Food review architect and farmers criticise government's watered down strategy

The architect of a major review of the country’s food system has joined industry bodies in denouncing the government's new strategy on the day it was unveiled.

Boris Johnson announced the new strategy on a vegetable farm in Cornwall on Monday.

He pledged the blueprint will "back farmers" and strengthen the resilience of the nation by increasing domestic production, so “we will grow and eat more of our own food”, to help guard against future economic shocks and crises.

The prime minister was hurried along by workers on the farm to speed up his courgette picking, at one point exclaiming "they’re very prolific, aren’t they?"But the government’s food tsar said the response to his wide-ranging review of the system fell short of what was needed.

Henry Dimbleby carried out the review into the UK's food system. Credit: PA

Leon restaurant co-founder Henry Dimbleby told The Guardian the document was "not a strategy", saying: "It doesn’t set out a clear vision as to why we have the problems we have now and it doesn’t set out what needs to be done."

Mr Dimbleby added: "There was nothing really there on health".

Mr Dimbleby's review urged the government to "nudge" consumers into changing their meat-eating habits as well as taxing salt and sugar.

But while the draft paper said ministers would "support progress on a wide range of issues, including alternative proteins", it suggested sustainable sources of protein did not have to "displace traditional sectors", pointing to "regenerative farming".

Environment Secretary George Eustice has said the government does not want people to eat less meat despite stark warnings that consumption should be curbed.

Boris Johnson unveiled the strategy on Monday. Credit: PA

He told BBC Radio 4: "Rather than lecturing the public on their diet and telling them they shouldn’t eat meat, what we should actually be doing is reducing methane emissions from livestock production, and there are some really interesting technologies coming into this space that significantly reduce methane emissions.”All mention of a salt and sugar tax appears to have been dropped.

The National Farmers Union said ministers had "stripped to the bone" proposals from the Dimbleby review, while Labour said the document was "nothing more than a statement of vague intentions".

Boris Johnson this morning defended the strategy following criticism Mr Dimbleby's criticism.

“What we are looking at is supporting UK farmers, supporting British agriculture,” the prime minister told LBC Radio.

“Frankly, we have got an opportunity now to eat much more domestic produce and improve our food security.”

He added: “I’m very grateful to Henry for all the work he has done. This is about helping to support UK food and farming at a particularly important time.”

The government said it had accepted "the majority of recommendations" from the food tsar’s report, with policy initiatives to boost health, sustainability and accessibility of diets, and to secure food supply.

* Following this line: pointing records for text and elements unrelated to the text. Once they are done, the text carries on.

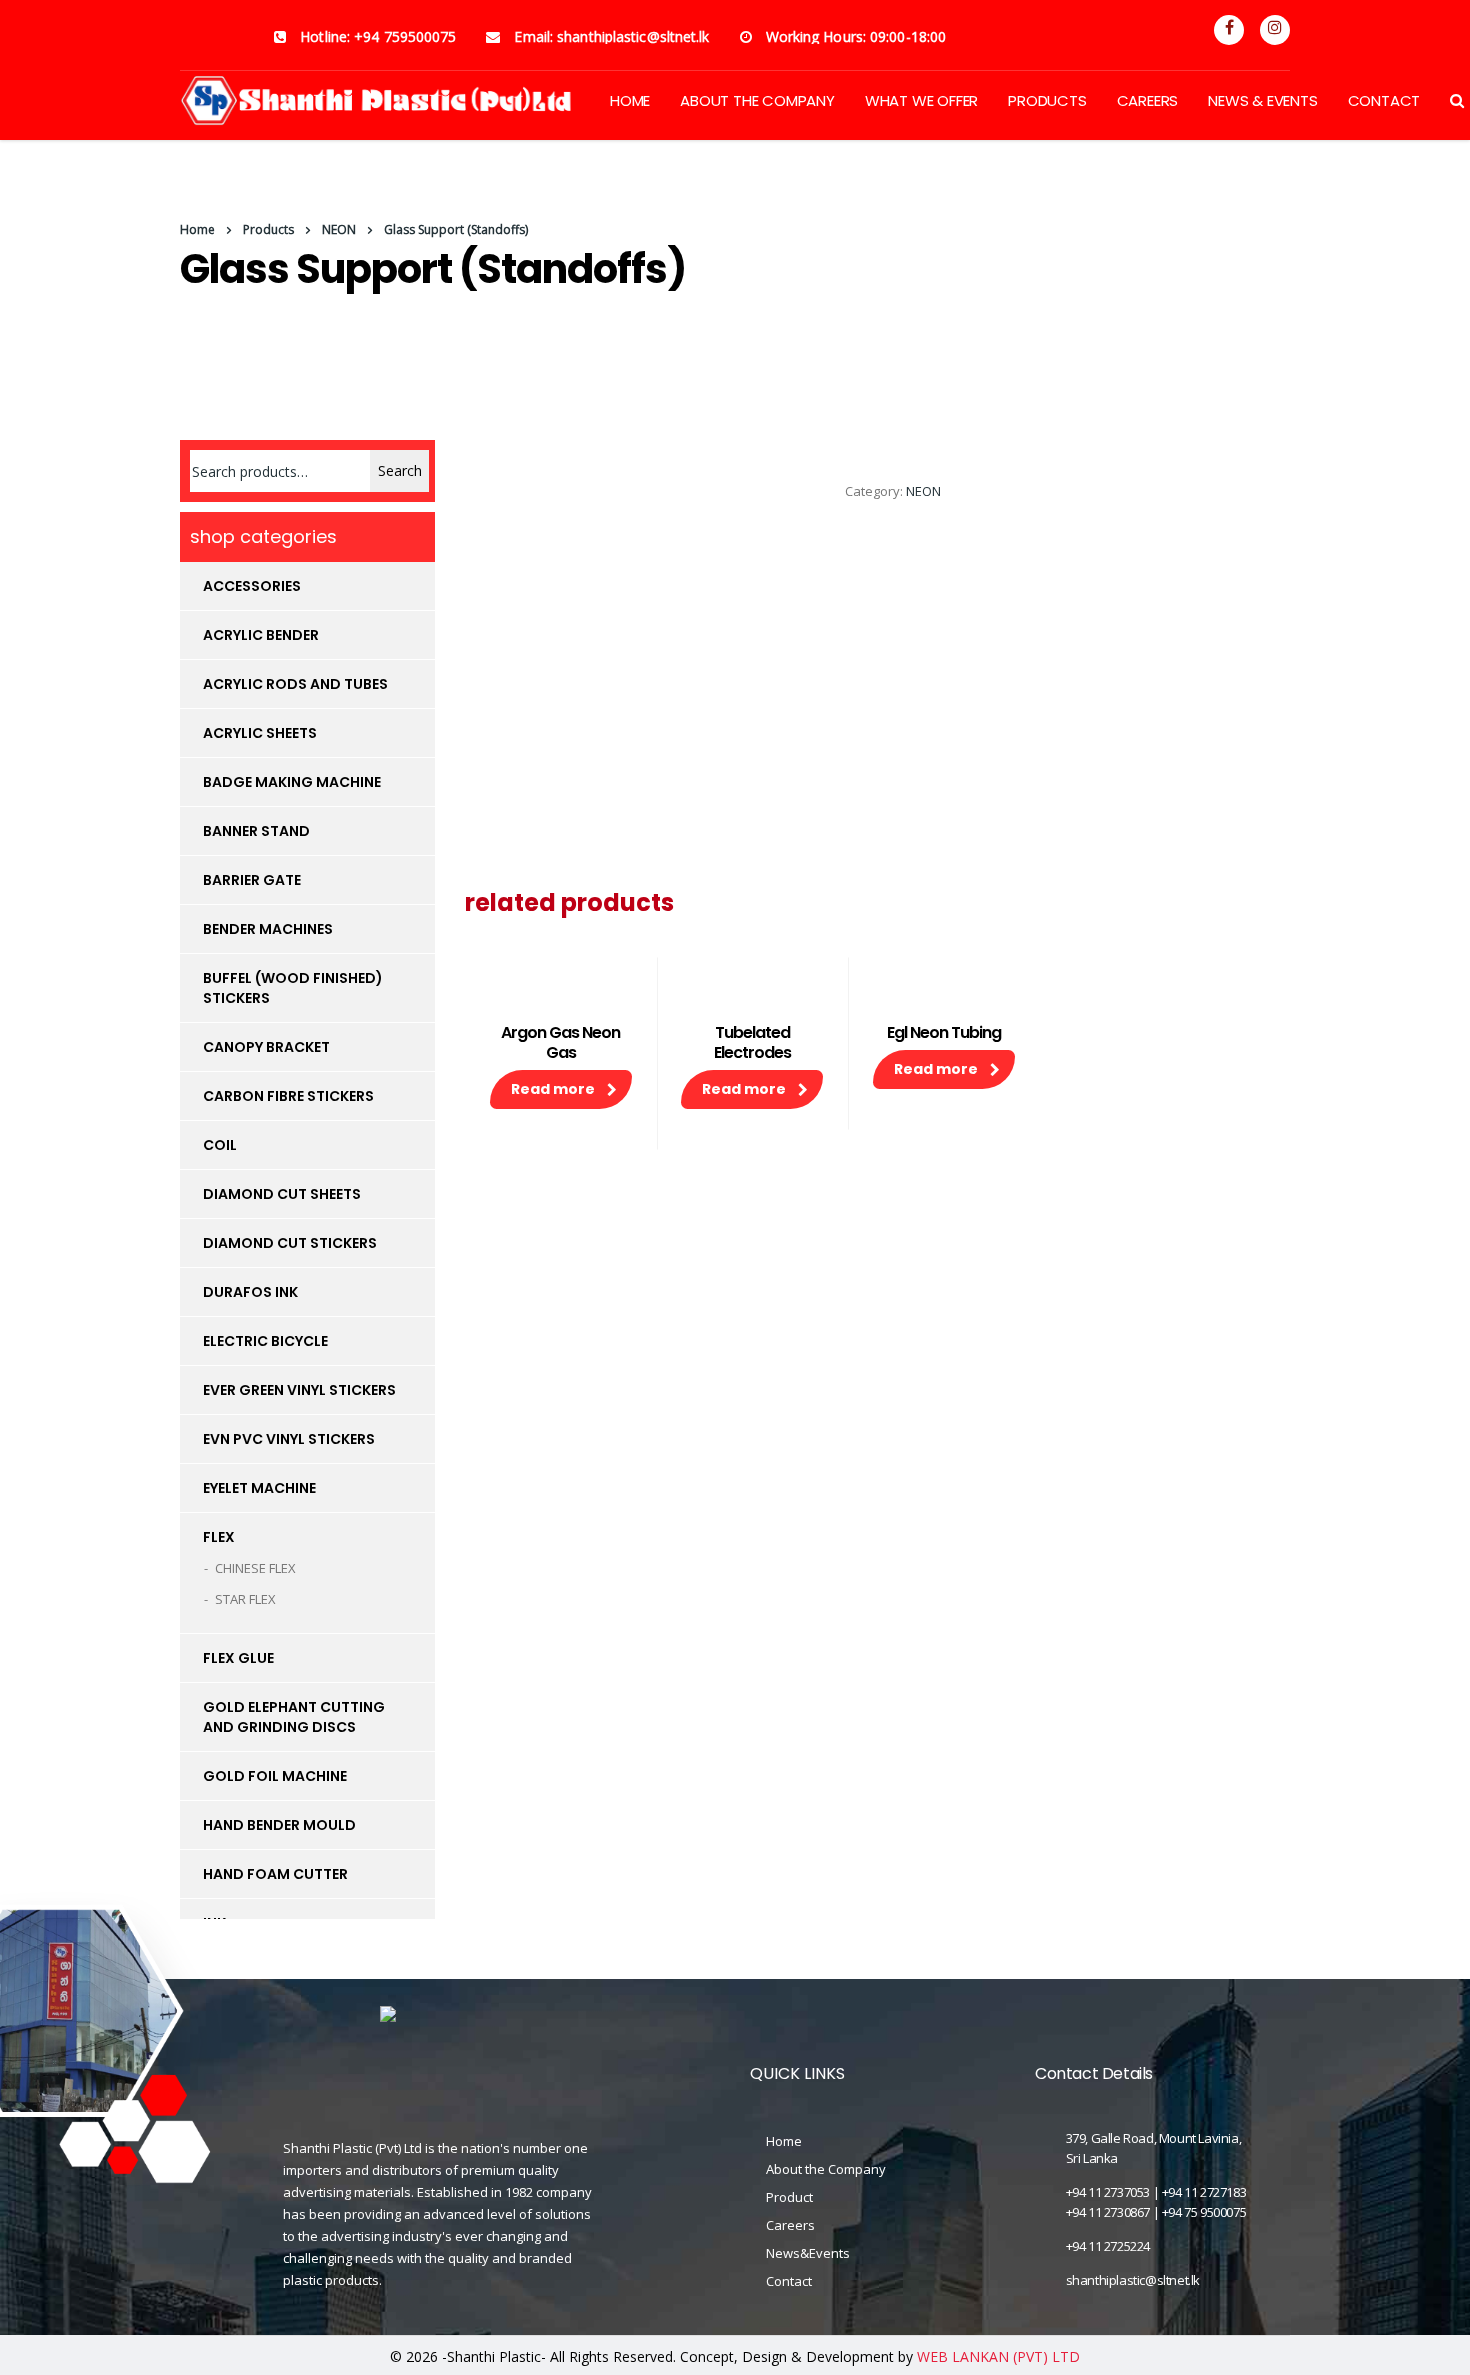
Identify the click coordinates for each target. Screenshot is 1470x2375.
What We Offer (921, 100)
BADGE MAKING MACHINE (292, 782)
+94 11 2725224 (1108, 2246)
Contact (1384, 100)
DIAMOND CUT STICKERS (290, 1243)
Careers (1148, 100)
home (630, 100)
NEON (923, 491)
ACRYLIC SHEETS (260, 733)
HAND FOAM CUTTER (275, 1874)
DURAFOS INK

There are now plans to introduce further sugar and salt taxes. Credit: PA

One clear priority for ministers is to reduce the distance between farm and fork, with a vision for 50% of public sector food spending to go on food produced locally or certified to higher standards.

The strategy also sets out plans to create a new professional body for the farming and growing industry, to boost training and develop clear career pathways, equipping people and businesses with the skills needed to run sustainable and profitable businesses.

Mr Johnson said: "Our food strategy sets out a blueprint for how we will back farmers, boost British industry and help protect people against the impacts of future economic shocks by safeguarding our food security.

"Harnessing new technologies and innovation, we will grow and eat more of our own food – unlocking jobs across the country and growing the economy, which in turn will ultimately help to reduce pressure on prices."

Jim McMahon, Labour’s shadow secretary for environment, food and rural affairs, accused the government of failing to deliver “much more than a new slogan”.

Kath Dalmeny, chief executive of farming group Sustain, said: "In the face of multiple crises in the cost of living, rocketing obesity, climate change and nature loss, the government food strategy looks shamefully weak."

The Food Foundation called the paper "disappointing", saying it "misses this mark" as many of its commitments will "flounder without new legislation to make them stick".

The charity’s executive director, Anna Taylor, said: "Despite its name, the whole document is lacking a strategy to transition the food system towards delivering good food which is accessible to everyone."